Mon proche parle à des personnes qui n'existent pas. Est-ce normal?
Ma mère parle parfois à mon père, décédé il y a des années, comme s'il était dans la pièce. D'autres fois, elle dit qu'il y a des étrangers chez nous qui volent des choses. Est-ce normal? Dois-je la corriger?
Oui, c'est relativement courant. Les hallucinations (voir ou entendre des choses qui ne sont pas là) et les délires (croyances fixes et erronées, comme penser que quelqu'un vole) surviennent chez une bonne partie des personnes atteintes de démence, surtout aux stades modéré à avancé. Cela ne signifie pas qu'elle "devient folle" — c'est un symptôme neurologique de la maladie, tout comme la perte de mémoire.
Pourquoi cela arrive
À mesure que la démence progresse, le cerveau traite mal les informations sensorielles et a du mal à distinguer les vieux souvenirs, les rêves et les perceptions du présent. Voir le mari décédé peut être, en pratique, un souvenir qui se superpose au présent. Les délires de vol sont également fréquents car la personne cache des objets par insécurité, oublie où elle les a mis et l'explication la plus simple que le cerveau trouve est "quelqu'un les a pris".
Comment réagir
- Ne corrigez pas directement. Dire "il est mort, tu ne te souviens plus?" ne fait que causer de la confusion et, souvent, un deuil répété et douloureux.

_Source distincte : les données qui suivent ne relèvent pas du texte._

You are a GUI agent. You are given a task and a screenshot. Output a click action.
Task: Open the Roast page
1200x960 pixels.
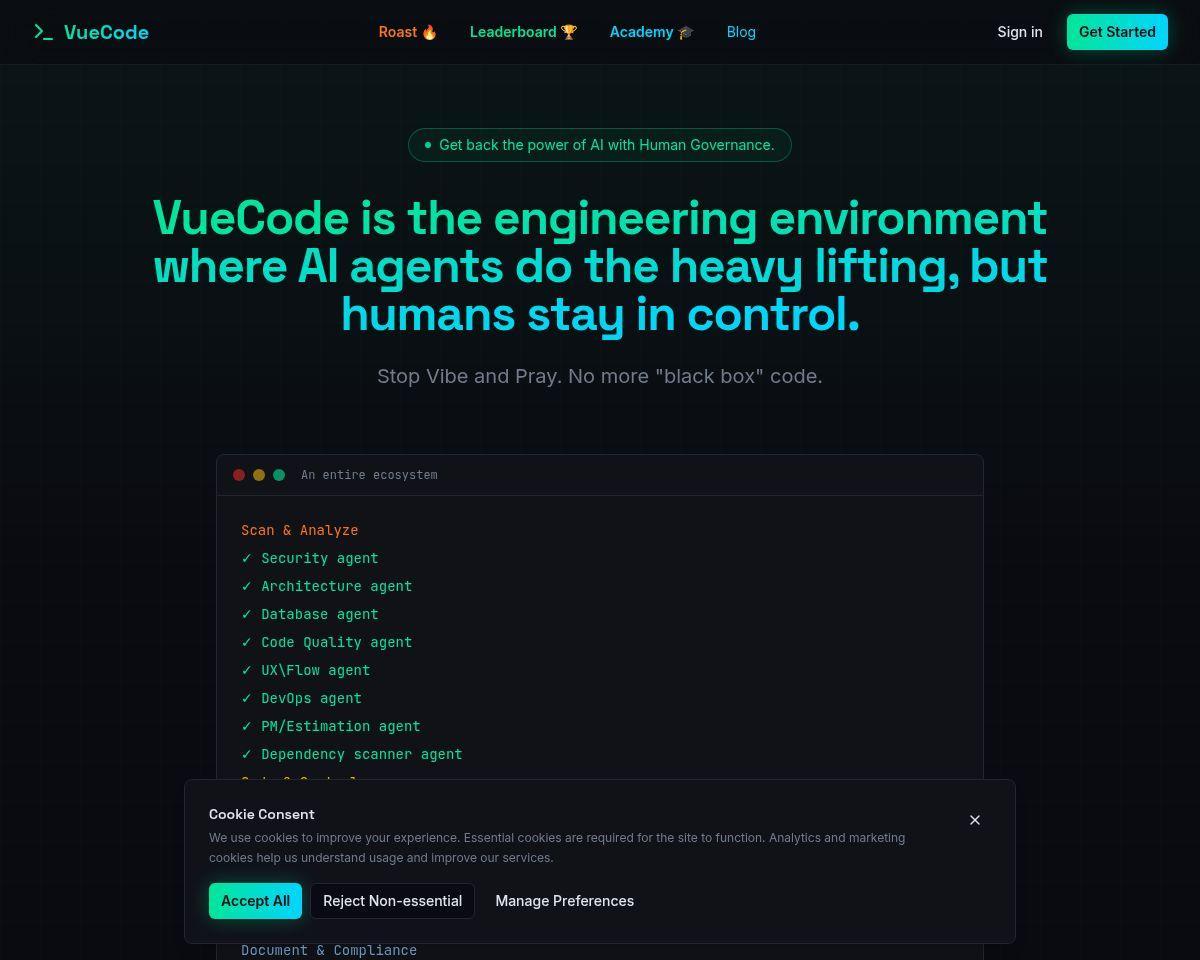398,32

- Validez le sentiment, pas le fait. Au lieu de confirmer ou de nier, répondez à l'émotion: "Il te manque, n'est-ce pas?"
- Détournez calmement. Changez de sujet ou de pièce après avoir validé — souvent l'hallucination se dissipe d'elle-même.
- Évaluez l'environnement. Les ombres, les miroirs, les reflets à la télévision ou un éclairage insuffisant peuvent être mal interprétés. Améliorer l'éclairage aide.
"J'ai appris à ne pas discuter. Quand ma mère dit que mon père l'attend dehors, je dis qu'il est déjà parti et qu'elle est en sécurité avec moi. Cela la calme toujours."
Ce qu'il NE FAUT PAS faire
- Ne discutez pas et n'essayez pas de prouver logiquement que la personne se trompe.
- Ne ridiculisez pas et n'ignorez pas — pour elle, l'expérience est réelle et peut être effrayante.
- Ne cachez pas trop d'objets personnels et ne changez pas radicalement la maison, car cela augmente la désorientation.
Quand consulter un professionnel
Parlez-en au médecin traitant si les hallucinations ou les délires sont très fréquents, causent une grande angoisse, entraînent des comportements agressifs ou dangereux, ou apparaissent soudainement (ce qui peut indiquer une infection urinaire ou une autre cause médicale réversible, et non la progression de la démence). Le médecin peut évaluer si un ajustement de la médication est nécessaire — ne décidez jamais cela seul.